Arsene Wenger says Olivier Giroud’s comparatively late climb up football’s ladder has stood him in good stead for the challenge of life at Arsenal.
Praising the 28-year-old as one of the game’s best strikers – why wouldn’t you…the handsome fella has bagged 17 goals in 26 games this term – the boss noted that his compatriot has improved all elements of his game since signing from Montpellier three years ago.
“He is a player who has a good mental strength because at 22 he was playing in division three,” Wenger told Arsenal.com. “Now he plays at Arsenal. There is still room for improvement for him.
“He benefits from the fact that he has not started a few games.
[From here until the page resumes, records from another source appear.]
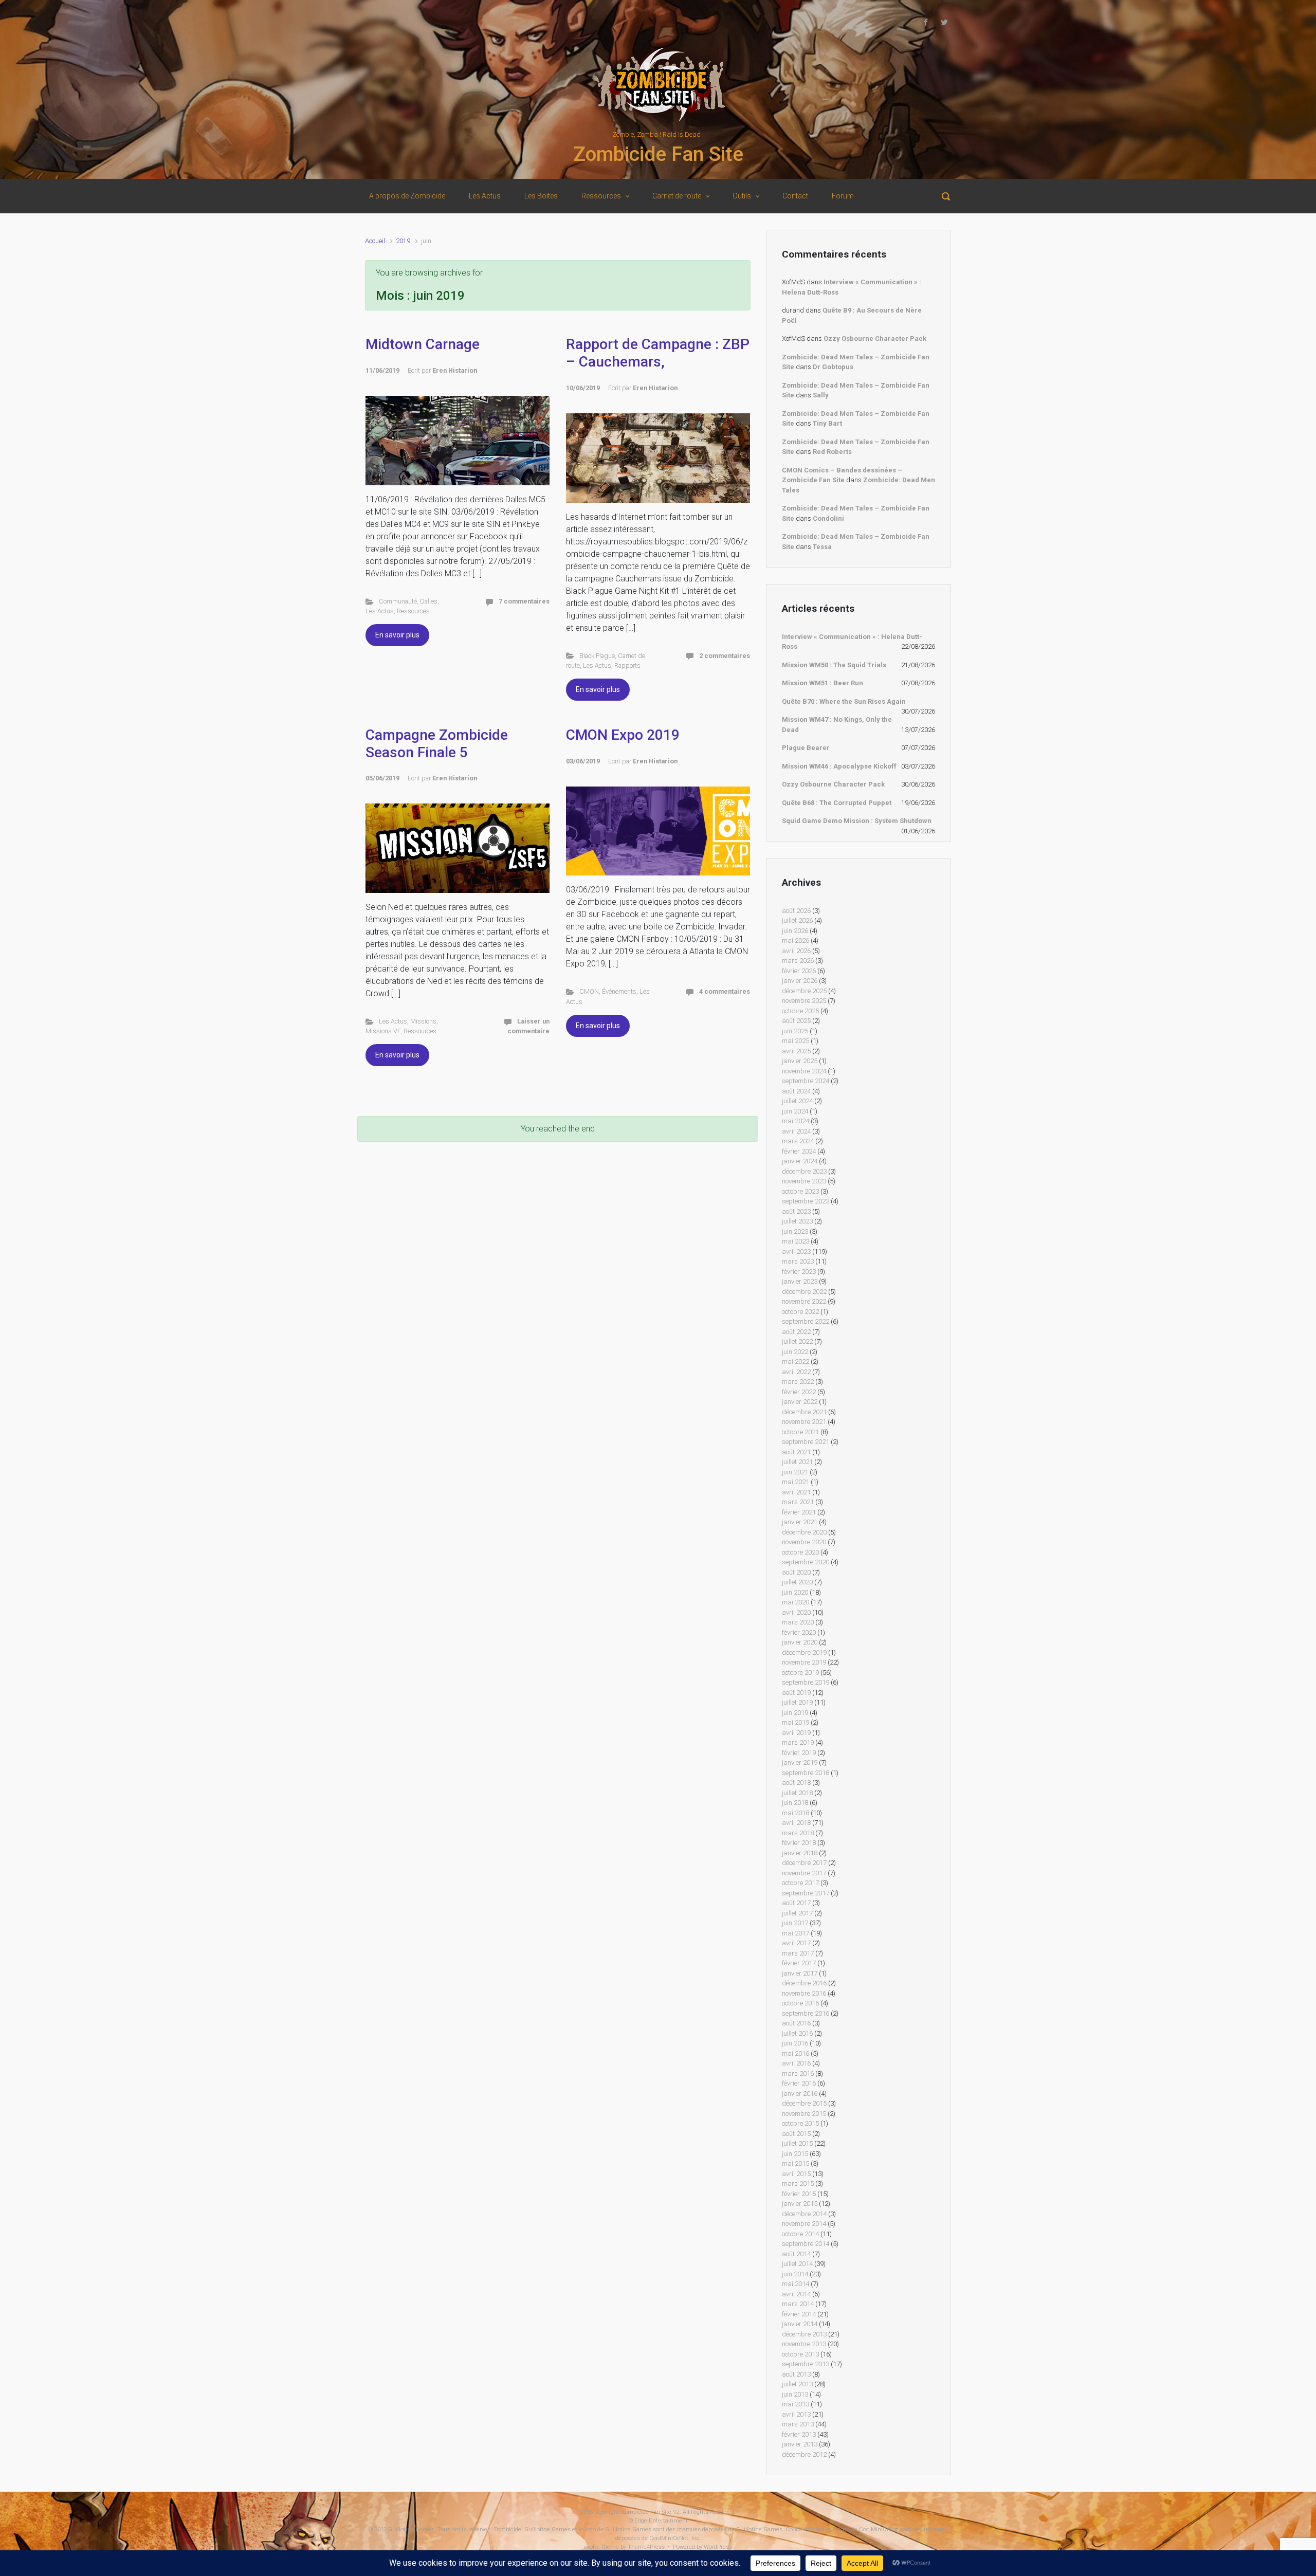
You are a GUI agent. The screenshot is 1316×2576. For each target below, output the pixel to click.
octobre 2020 (800, 1552)
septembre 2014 (805, 2244)
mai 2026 (795, 940)
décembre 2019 (804, 1652)
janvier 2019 (799, 1762)
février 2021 (799, 1512)
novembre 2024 (804, 1071)
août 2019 (796, 1692)
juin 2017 (795, 1923)
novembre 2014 (804, 2223)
He has also improved his technical game. Technically he is a much better player and that’s why he scores goals.
“His touch, his link play, his finishing [has all improved]. He takes some images from when he arrived in England and today he is a better player.
“I think [he is one of the best strikers around] because he scores the goals, has a presence and he’s a fighter as well. Above all he is a team player – he fights for the team.”
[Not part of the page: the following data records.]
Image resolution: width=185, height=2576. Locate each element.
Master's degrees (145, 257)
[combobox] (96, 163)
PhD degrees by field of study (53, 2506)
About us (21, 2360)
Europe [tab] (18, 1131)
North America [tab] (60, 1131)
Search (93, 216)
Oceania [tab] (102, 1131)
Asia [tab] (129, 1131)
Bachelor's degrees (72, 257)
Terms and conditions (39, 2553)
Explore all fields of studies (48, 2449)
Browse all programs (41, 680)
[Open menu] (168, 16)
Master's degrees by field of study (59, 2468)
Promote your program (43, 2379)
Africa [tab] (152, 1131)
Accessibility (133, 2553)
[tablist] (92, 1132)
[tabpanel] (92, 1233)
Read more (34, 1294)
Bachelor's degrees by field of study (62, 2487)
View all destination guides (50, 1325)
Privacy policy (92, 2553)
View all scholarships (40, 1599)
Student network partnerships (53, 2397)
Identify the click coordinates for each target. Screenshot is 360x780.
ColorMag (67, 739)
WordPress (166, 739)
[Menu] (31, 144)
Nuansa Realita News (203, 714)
In an interesting Daily Mail column last week [not something we often say], Martin Keown noted how Arsene Wenger has taken to deploying Giroud in the same way George Graham utilised John Hartson; as an old-school physical presence.
“[Giroud’s] involvement shows how Wenger’s philosophy has almost come full circle,” wrote Keown.
“When he arrived he sold John Hartson and instead opted for pacy forwards. Now he has reverted to Giroud, who is in a similar mould — there’s not a great deal of difference between a Welsh battering ram and a French one.
“Not to say they are one-dimensional players, far from it. Hartson was technically sound, a giant in the air and provided a different attacking dimension. Giroud offers the same. But Wenger now seems to want physicality back at the top of the side.
“That means the team have had to play in a different way, though that is not a bad thing. Giroud’s link-up play is exceptional and Arsenal use him like a backboard, holding up play and waiting for others to run from deep and join the attack and he has been at the heart of many of Arsenal’s best team goals.”
We’re not convinced that Giroud represents a totally new phenomenon in the Wenger era, after all Emmanuel Adebayor provided a similarly destructive presence for a couple of season (when he could be arsed).